Psychologists love to mess with economists’ heads. One of the best ways they’ve found to do this is with the Ultimatum Game. It goes like this: The experimenter makes an offer to two people. The first is given $10 and told to offer as much or as little of it as he wants to the second. The catch is that if the other person doesn’t accept the offer, no one gets the money. Here’s the question: if you are the acceptor, what is the minimum amount you would require to accept the offer?

If you were a truly rational economist, you would accept any amount greater than zero, even a penny—because it would leave you better off. But if you have blood rather than bits and bytes running through your veins, you would probably get insulted by a low offer and refuse it, in effect punishing yourself just so you could punish the other person. For the vast majority of actual human beings, emotion trumps logic in that case, and in many other cases as well.

Records of locating words and elements
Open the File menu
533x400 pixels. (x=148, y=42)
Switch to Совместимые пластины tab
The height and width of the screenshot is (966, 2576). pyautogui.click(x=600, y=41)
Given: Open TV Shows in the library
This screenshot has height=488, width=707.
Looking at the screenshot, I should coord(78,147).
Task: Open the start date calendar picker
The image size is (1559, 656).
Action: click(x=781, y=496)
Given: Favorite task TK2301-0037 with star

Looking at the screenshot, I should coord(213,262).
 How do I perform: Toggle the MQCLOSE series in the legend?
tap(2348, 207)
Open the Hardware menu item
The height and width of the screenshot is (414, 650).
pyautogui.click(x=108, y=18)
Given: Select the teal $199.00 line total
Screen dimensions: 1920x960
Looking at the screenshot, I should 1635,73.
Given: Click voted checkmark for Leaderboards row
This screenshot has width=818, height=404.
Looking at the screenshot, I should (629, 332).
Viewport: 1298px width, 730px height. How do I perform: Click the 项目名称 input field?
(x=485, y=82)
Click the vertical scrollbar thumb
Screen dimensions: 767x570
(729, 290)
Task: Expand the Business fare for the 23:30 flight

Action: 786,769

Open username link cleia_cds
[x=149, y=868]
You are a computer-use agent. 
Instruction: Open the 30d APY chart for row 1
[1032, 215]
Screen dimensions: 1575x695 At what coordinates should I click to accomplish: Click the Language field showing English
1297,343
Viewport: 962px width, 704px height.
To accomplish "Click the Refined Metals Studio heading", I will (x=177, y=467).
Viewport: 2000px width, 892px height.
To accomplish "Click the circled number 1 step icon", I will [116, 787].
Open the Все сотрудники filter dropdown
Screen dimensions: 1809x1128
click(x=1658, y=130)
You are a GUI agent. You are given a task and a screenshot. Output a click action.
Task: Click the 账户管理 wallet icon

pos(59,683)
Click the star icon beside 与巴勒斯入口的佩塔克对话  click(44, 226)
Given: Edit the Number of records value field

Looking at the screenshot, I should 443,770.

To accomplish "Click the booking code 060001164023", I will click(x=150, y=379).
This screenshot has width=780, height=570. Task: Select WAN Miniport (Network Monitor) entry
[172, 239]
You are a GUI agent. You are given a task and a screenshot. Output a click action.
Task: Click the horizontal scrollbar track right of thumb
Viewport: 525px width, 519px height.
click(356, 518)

BRIEF 1
In the Ultimatum Game passage, what happens if the second person doesn't accept the offer?
BRIEF 2
Please extract the Ultimatum Game passage from "Psychologists love to" to "accept the offer?".
The material after the Ultimatum Game passage is separate from it.

EXERCISE RESPONSE 1
No one gets the money.

EXERCISE RESPONSE 2
Psychologists love to mess with economists’ heads. One of the best ways they’ve found to do this is with the Ultimatum Game. It goes like this: The experimenter makes an offer to two people. The first is given $10 and told to offer as much or as little of it as he wants to the second. The catch is that if the other person doesn’t accept the offer, no one gets the money. Here’s the question: if you are the acceptor, what is the minimum amount you would require to accept the offer?